__TO BE DONE__
Copy the records word for word, starting at the line that contains "Where should I click to: Select" and ending at the end of the records. Omit the pictures from your copy.

Word and element pointing entries:
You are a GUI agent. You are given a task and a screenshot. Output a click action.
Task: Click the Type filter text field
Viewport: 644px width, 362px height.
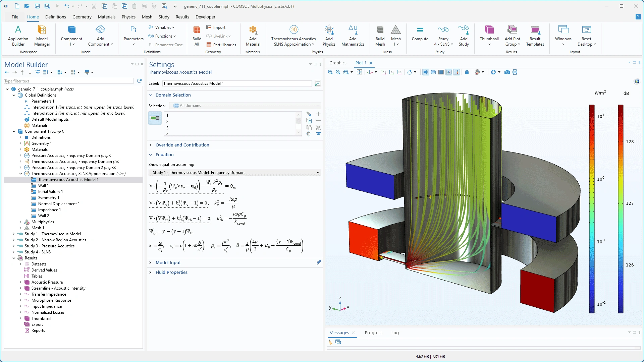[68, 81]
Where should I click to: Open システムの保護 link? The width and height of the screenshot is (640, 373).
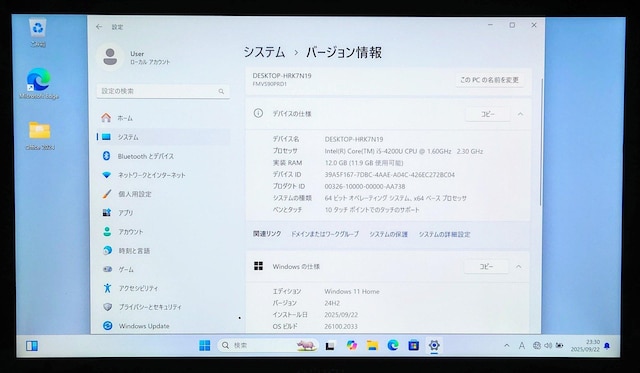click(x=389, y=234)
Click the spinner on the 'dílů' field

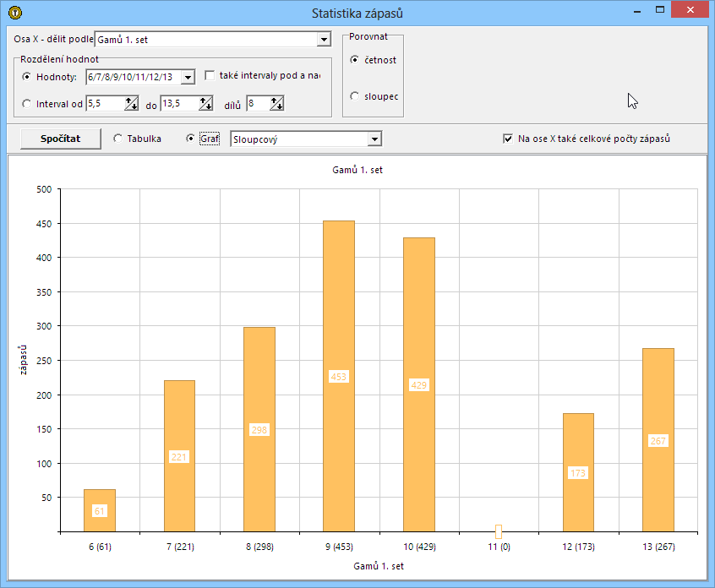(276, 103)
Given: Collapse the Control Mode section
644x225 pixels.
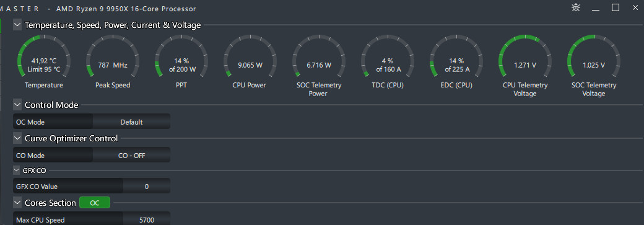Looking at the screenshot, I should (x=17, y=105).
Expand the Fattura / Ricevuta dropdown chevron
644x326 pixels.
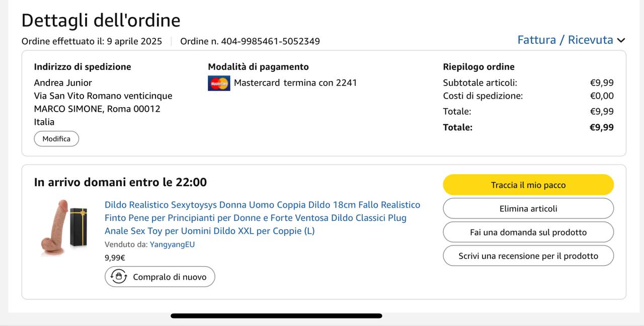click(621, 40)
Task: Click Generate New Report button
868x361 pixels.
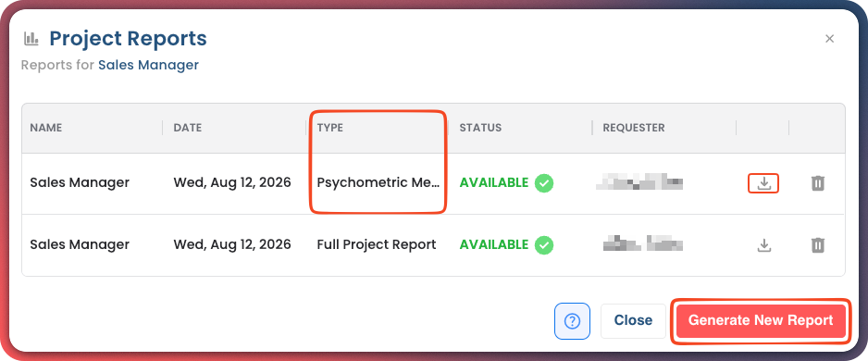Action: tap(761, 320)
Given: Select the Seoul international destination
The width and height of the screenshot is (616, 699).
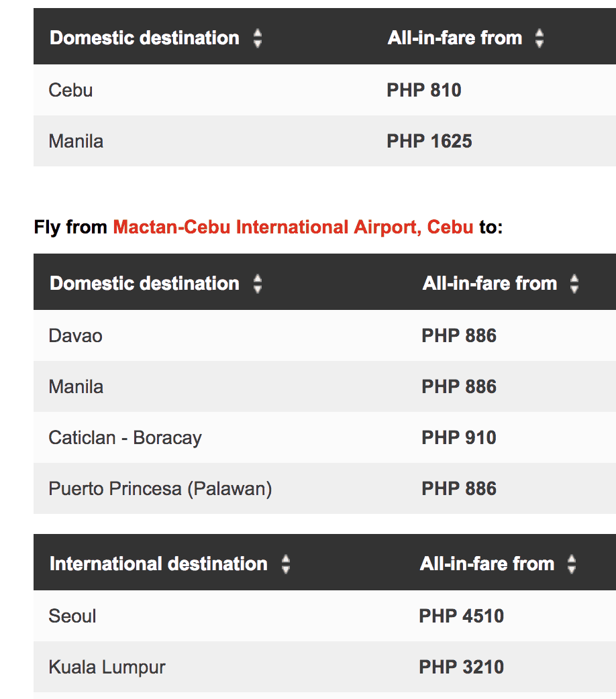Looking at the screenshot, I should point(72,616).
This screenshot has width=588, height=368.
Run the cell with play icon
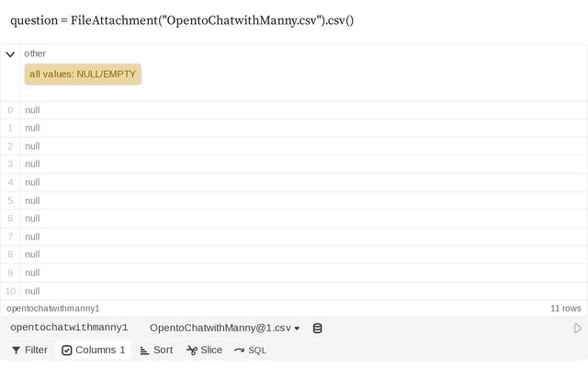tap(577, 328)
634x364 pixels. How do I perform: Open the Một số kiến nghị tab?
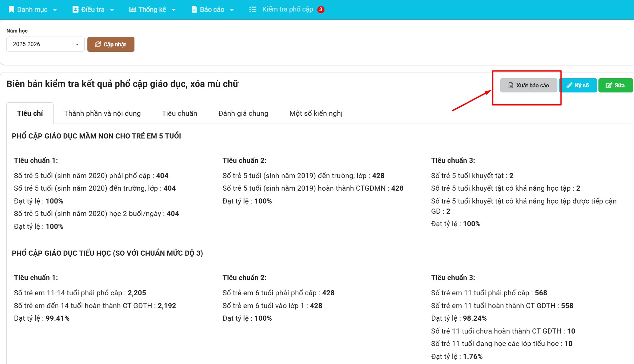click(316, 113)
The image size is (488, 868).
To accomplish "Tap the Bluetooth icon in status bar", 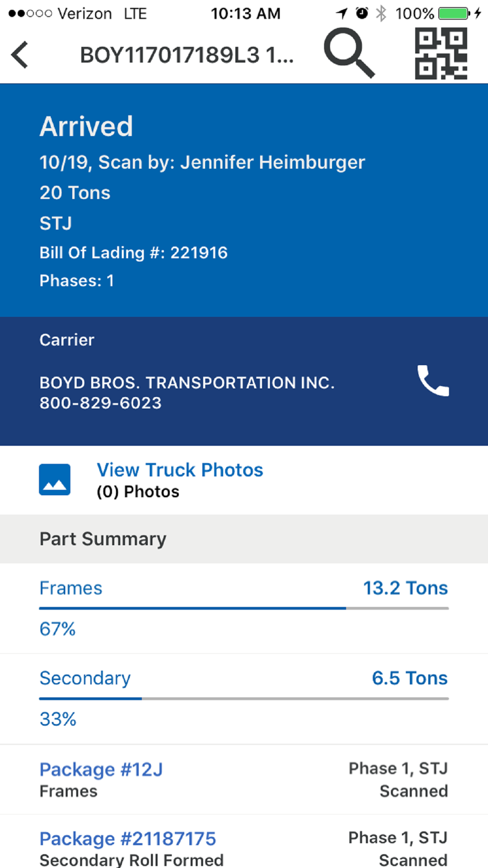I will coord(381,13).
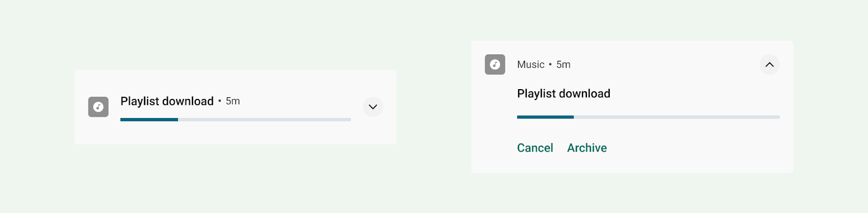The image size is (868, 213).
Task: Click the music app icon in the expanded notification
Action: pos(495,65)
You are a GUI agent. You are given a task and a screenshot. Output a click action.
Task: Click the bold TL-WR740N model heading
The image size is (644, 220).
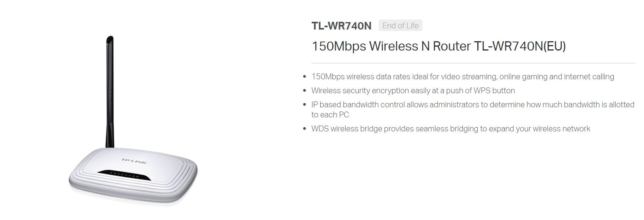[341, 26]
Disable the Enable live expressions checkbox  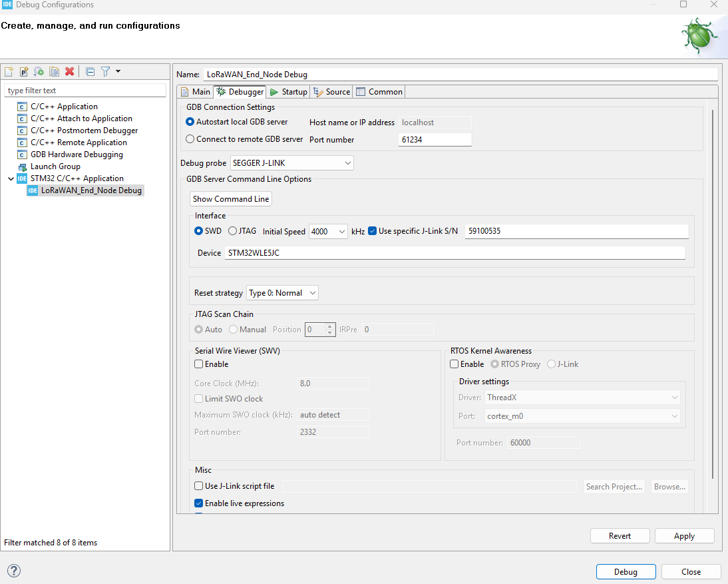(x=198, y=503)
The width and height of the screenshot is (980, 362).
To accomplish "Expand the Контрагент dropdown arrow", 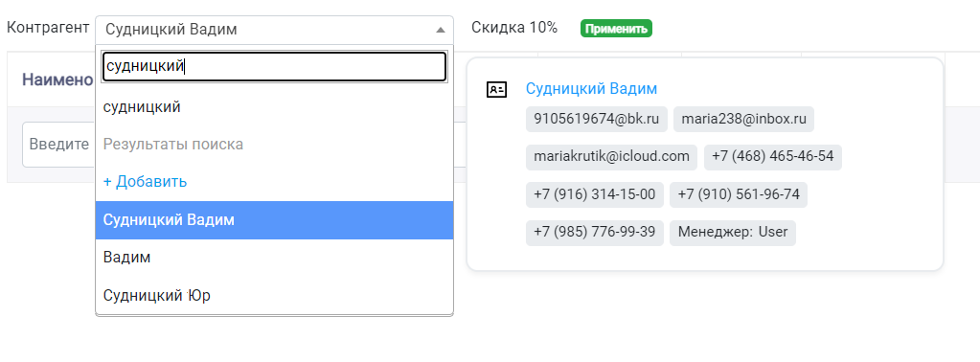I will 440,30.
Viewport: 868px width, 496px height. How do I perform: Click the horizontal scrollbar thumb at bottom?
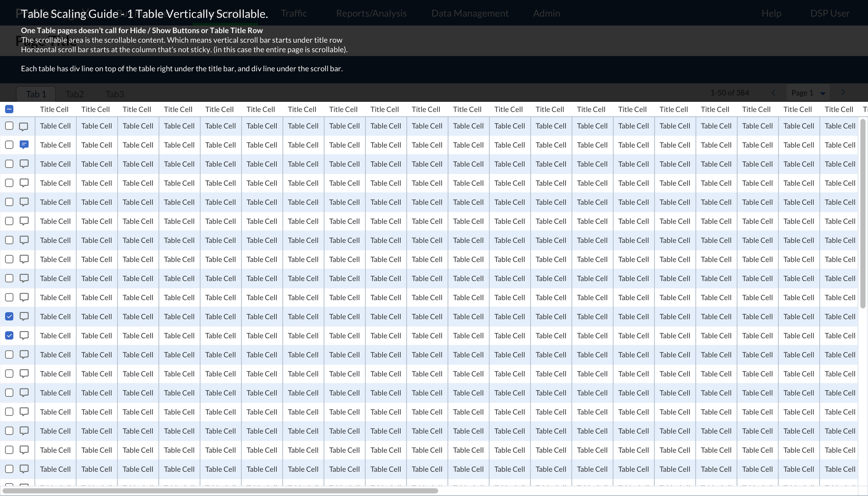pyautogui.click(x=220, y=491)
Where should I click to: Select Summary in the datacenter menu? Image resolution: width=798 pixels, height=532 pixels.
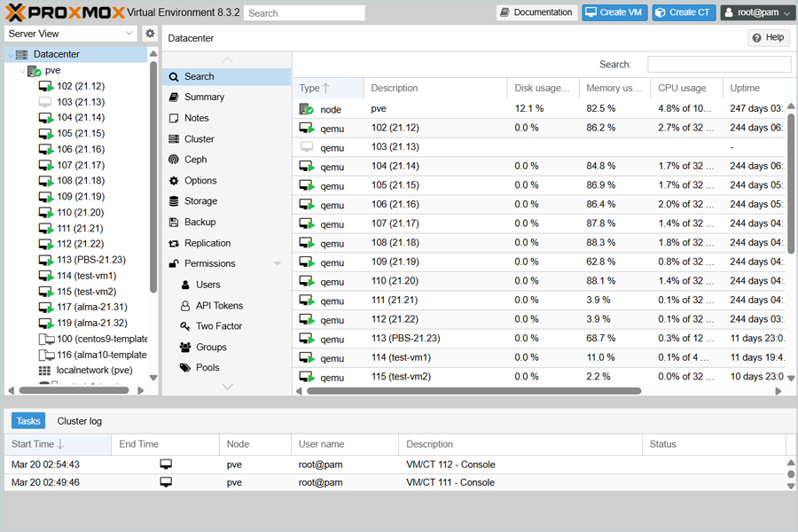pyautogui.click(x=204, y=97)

__PROBLEM SOLUTION__
Where should I click to: Select Summary in the datacenter menu? Image resolution: width=798 pixels, height=532 pixels.
pyautogui.click(x=204, y=97)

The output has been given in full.